EXCERPT PROVIDED
=== Section Start ===
The urea cycle consists of five enzymatic reaction steps that take place partly in the mitochondria and partly in the cytoplasm of liver cells (hepatocytes).

Step 1: Formation of Carbamoyl Phosphate

In the mitochondria of liver cells, ammonia is combined with carbon dioxide (CO₂) and adenosine triphosphate (ATP) by the enzyme carbamoyl phosphate synthetase I to form carbamoyl phosphate. This is the first and rate-limiting step of the cycle.

Step 2: Formation of Citrulline

Carbamoyl phosphate reacts with the amino acid ornithine, catalyzed by ornithine transcarbamylase, to form citrulline. Citrulline is then transported out of the mitochondria into the cytoplasm.

Step 3: Formation of Argininosuccinate

In the cytoplasm, citrulline combines with aspartate (another amino acid) via the enzyme argininosuccinate synthetase to form argininosuccinate. This step introduces the second nitrogen group that will ultimately be incorporated into urea.

Step 4: Formation of Arginine

Argininosuccinate is cleaved by argininosuccinate lyase into arginine and fumarate. Fumarate enters the citric acid cycle, linking the urea cycle to general energy metabolism.

Step 5: Cleavage of Arginine into Urea and Ornithine

The enzyme arginase cleaves arginine into urea and ornithine. The regenerated ornithine is transported back into the mitochondria to begin a new cycle, while the released urea enters the bloodstream and is excreted by the kidneys.

Clinical Relevance

The urea cycle is essential for detoxification. Disruptions in this metabolic pathway can have life-threatening consequences.

Urea Cycle Disorders

Urea cycle disorders (UCDs) are rare, mostly autosomal recessive inherited metabolic conditions in which one of the enzymes involved in the cycle is absent or functionally impaired. This leads to an accumulation of ammonia in the blood (hyperammonemia), which can cause severe brain damage.

• OTC deficiency (ornithine transcarbamylase deficiency): The most common urea cycle disorder, inherited in an X-linked manner.
• CPS-I deficiency: Deficiency of carbamoyl phosphate synthetase I.
• ASS deficiency (citrullinemia type I): Deficiency of argininosuccinate synthetase.
• ASL deficiency (argininosuccinic aciduria): Deficiency of argininosuccinate lyase.
• Arginase deficiency (argininemia): Deficiency of arginase.

Symptoms of Urea Cycle Disorders

The symptoms of hyperammonemia can vary in severity and include:

• Nausea and vomiting
• Confusion and altered consciousness
• Seizures
• Lethargy progressing to coma
• Developmental delays in children

Liver Dysfunction

Since the urea cycle occurs almost exclusively in the liver, severe liver diseases (e.g., liver cirrhosis, liver failure) can significantly impair the capacity of the cycle and likewise lead to dangerous hyperammonemia.

Diagnosis

Diagnosis of urea cycle disorders involves:

• Measurement of ammonia levels in the blood (elevated in disorders)
• Analysis of amino acid profiles in plasma and urine (e.g., elevated citrulline in citrullinemia)
=== Section End ===
PROBLEM DESCRIPTION
Name each enzyme that the urea cycle text gives for the cycle's five steps, in step order.

GIVEN ENTRIES
=== Section Start ===
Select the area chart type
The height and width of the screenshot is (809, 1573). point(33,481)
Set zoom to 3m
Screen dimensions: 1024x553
=== Section End ===
=== Section Start ===
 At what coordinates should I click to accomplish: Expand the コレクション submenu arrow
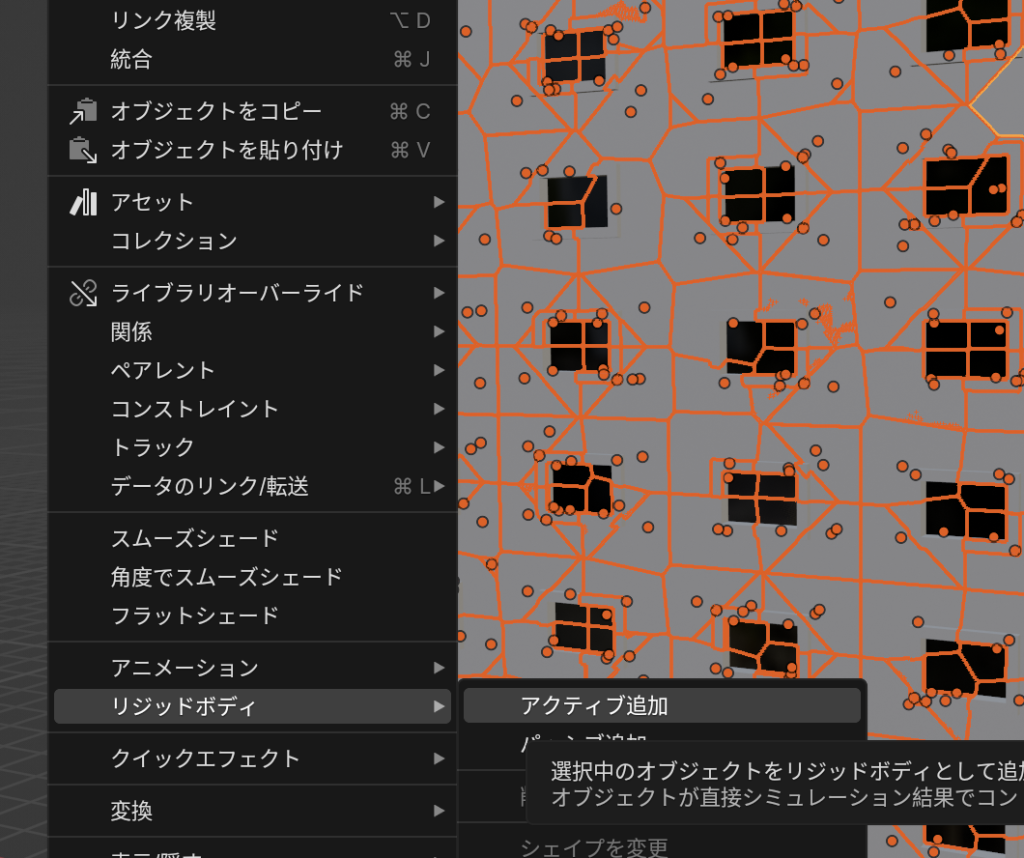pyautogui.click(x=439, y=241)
=== Section End ===
EXPECTED ANSWER
1. Carbamoyl phosphate synthetase I
2. Ornithine transcarbamylase
3. Argininosuccinate synthetase
4. Argininosuccinate lyase
5. Arginase